非アルコール性脂肪肝疾患
Nonalcoholic fatty liver disease (NAFLD)
非アルコール性脂肪肝疾患とは
アルコールの摂取歴がないにもかかわらず肝細胞に中性脂肪が沈着して肝障害をきたす病気。進行することがまれな非アルコール性脂肪肝(NAFL)と進行性で肝硬変や肝細胞癌を引き起こす非アルコール性脂肪肝炎(NASH)があります。
小児のNAFLDは男児に多く、有病率は3%で年齢が高くなるにつれて増加します。
非アルコール性脂肪肝疾患の症状
無症状、肥満、腹囲増加、高血圧、脂質異常、耐糖能異常
非アルコール性脂肪肝疾患の原因
NAFLDはその多くが肥満やメタボリックシンドローム、2型糖尿病などのインスリン抵抗性により引き起こされます。
メタボリックシンドロームの肝臓での表現型といわれています。
非アルコール性脂肪肝疾患の検査
1.血液検査:肝障害(AST,ALT上昇)、血小板低下、線維化マーカー(Ⅳ型コラーゲン,P-Ⅲ-P)上昇、フェリチン上昇、インスリン上昇、コレステロール・中性脂肪上昇
2.腹部超音波:脂肪肝、肝臓の硬さ、他の肝疾患の有無を調べる。
3.腹部CT:脂肪肝、内臓脂肪量の評価
4.肝生検:右脇腹の肋間から針で肝臓から組織を採って顕微鏡で評価する。NASHの鑑別診断には肝生検が必要。
非アルコール性脂肪肝疾患の治療
体重の減量が重要で、それだけで改善することがあります。
1.食事運動療法:低脂肪・低糖質食。間食は控える。年齢毎の1日に必要な適切な摂取カロリー量を維持。偏食をなくし食物繊維も適度に摂る。汗ばみ息がはずむ程度の有酸素運動を1日30~60分間以上行う。急速な減量はリバウンドをきたすため、毎月1~2kg以内の減量スピードが望ましい。

### [実施事項]
**a)** 抜粋では、小児のNAFLDの有病率は何%とされていますか。
**b)** 抜粋の「非アルコール性脂肪肝疾患の症状」から「内の減量スピードが望ましい。」までを、「肝生検」を「肝組織検査」に置き換えて書き写してください。
**c)** 次の(i)〜(iii)が抜粋の内容と合っているか、それぞれはいかいいえで答え、判断の根拠となる抜粋の語句をそのまま引用してください。
(i) 小児のNAFLDは女児に多い。
(ii) NASHの鑑別診断には肝生検が必要である。
(iii) 減量のスピードは毎月1~2kg以内が望ましい。

### [記録データ]
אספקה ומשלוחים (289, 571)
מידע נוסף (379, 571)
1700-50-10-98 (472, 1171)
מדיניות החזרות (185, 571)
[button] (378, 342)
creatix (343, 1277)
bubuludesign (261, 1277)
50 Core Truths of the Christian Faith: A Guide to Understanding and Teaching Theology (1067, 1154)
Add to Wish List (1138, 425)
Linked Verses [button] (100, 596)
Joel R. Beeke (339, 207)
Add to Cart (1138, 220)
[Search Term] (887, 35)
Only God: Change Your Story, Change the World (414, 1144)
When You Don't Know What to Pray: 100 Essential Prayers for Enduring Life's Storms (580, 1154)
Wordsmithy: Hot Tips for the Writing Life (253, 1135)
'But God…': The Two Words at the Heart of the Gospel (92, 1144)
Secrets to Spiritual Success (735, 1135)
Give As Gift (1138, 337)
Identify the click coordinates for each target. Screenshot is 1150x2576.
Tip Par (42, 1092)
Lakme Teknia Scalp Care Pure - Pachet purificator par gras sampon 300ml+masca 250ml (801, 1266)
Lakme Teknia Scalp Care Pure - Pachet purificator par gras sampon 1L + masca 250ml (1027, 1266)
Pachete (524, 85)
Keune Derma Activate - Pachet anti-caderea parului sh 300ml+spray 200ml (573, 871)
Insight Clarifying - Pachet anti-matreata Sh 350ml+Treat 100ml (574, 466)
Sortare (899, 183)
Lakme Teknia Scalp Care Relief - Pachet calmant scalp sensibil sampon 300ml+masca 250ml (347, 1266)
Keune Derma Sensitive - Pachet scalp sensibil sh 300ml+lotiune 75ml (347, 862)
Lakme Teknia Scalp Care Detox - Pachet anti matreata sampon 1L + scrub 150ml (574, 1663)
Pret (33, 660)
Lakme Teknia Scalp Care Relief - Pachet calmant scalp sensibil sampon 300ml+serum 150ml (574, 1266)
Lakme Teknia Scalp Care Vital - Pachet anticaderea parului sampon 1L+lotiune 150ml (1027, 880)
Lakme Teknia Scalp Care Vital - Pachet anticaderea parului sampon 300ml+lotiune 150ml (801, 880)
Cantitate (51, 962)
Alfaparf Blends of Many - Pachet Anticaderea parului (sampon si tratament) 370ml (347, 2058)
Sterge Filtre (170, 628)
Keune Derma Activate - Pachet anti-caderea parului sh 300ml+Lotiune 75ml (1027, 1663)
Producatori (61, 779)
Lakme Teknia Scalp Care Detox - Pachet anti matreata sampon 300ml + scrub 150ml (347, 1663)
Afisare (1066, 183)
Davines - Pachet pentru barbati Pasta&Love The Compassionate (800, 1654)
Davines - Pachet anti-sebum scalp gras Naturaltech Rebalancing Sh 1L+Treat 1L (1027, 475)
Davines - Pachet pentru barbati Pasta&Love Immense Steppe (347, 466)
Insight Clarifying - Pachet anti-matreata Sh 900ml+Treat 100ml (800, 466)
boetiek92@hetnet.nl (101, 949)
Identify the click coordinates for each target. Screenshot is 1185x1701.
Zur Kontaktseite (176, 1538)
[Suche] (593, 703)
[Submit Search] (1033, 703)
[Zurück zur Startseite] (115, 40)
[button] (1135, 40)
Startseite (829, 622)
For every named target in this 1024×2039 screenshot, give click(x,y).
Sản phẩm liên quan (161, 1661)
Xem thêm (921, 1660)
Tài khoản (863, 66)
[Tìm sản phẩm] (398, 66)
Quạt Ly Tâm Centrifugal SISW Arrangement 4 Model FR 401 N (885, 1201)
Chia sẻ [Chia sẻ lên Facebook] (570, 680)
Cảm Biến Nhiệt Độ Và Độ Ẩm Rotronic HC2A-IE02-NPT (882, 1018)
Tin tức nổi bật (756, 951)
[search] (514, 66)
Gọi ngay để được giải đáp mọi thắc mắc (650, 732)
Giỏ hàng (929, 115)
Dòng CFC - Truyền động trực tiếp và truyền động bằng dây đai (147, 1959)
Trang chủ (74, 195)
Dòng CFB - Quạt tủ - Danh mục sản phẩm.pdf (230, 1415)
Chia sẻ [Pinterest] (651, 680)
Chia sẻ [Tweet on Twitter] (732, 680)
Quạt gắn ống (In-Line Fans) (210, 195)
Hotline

### [各問の解答]
**a)** 3%です。

**b)**
非アルコール性脂肪肝疾患の症状
無症状、肥満、腹囲増加、高血圧、脂質異常、耐糖能異常
非アルコール性脂肪肝疾患の原因
NAFLDはその多くが肥満やメタボリックシンドローム、2型糖尿病などのインスリン抵抗性により引き起こされます。
メタボリックシンドロームの肝臓での表現型といわれています。
非アルコール性脂肪肝疾患の検査
1.血液検査:肝障害(AST,ALT上昇)、血小板低下、線維化マーカー(Ⅳ型コラーゲン,P-Ⅲ-P)上昇、フェリチン上昇、インスリン上昇、コレステロール・中性脂肪上昇
2.腹部超音波:脂肪肝、肝臓の硬さ、他の肝疾患の有無を調べる。
3.腹部CT:脂肪肝、内臓脂肪量の評価
4.肝組織検査:右脇腹の肋間から針で肝臓から組織を採って顕微鏡で評価する。NASHの鑑別診断には肝組織検査が必要。
非アルコール性脂肪肝疾患の治療
体重の減量が重要で、それだけで改善することがあります。
1.食事運動療法:低脂肪・低糖質食。間食は控える。年齢毎の1日に必要な適切な摂取カロリー量を維持。偏食をなくし食物繊維も適度に摂る。汗ばみ息がはずむ程度の有酸素運動を1日30~60分間以上行う。急速な減量はリバウンドをきたすため、毎月1~2kg以内の減量スピードが望ましい。

**c)**
(i) いいえ。「小児のNAFLDは男児に多く」
(ii) はい。「NASHの鑑別診断には肝生検が必要。」
(iii) はい。「毎月1~2kg以内の減量スピードが望ましい。」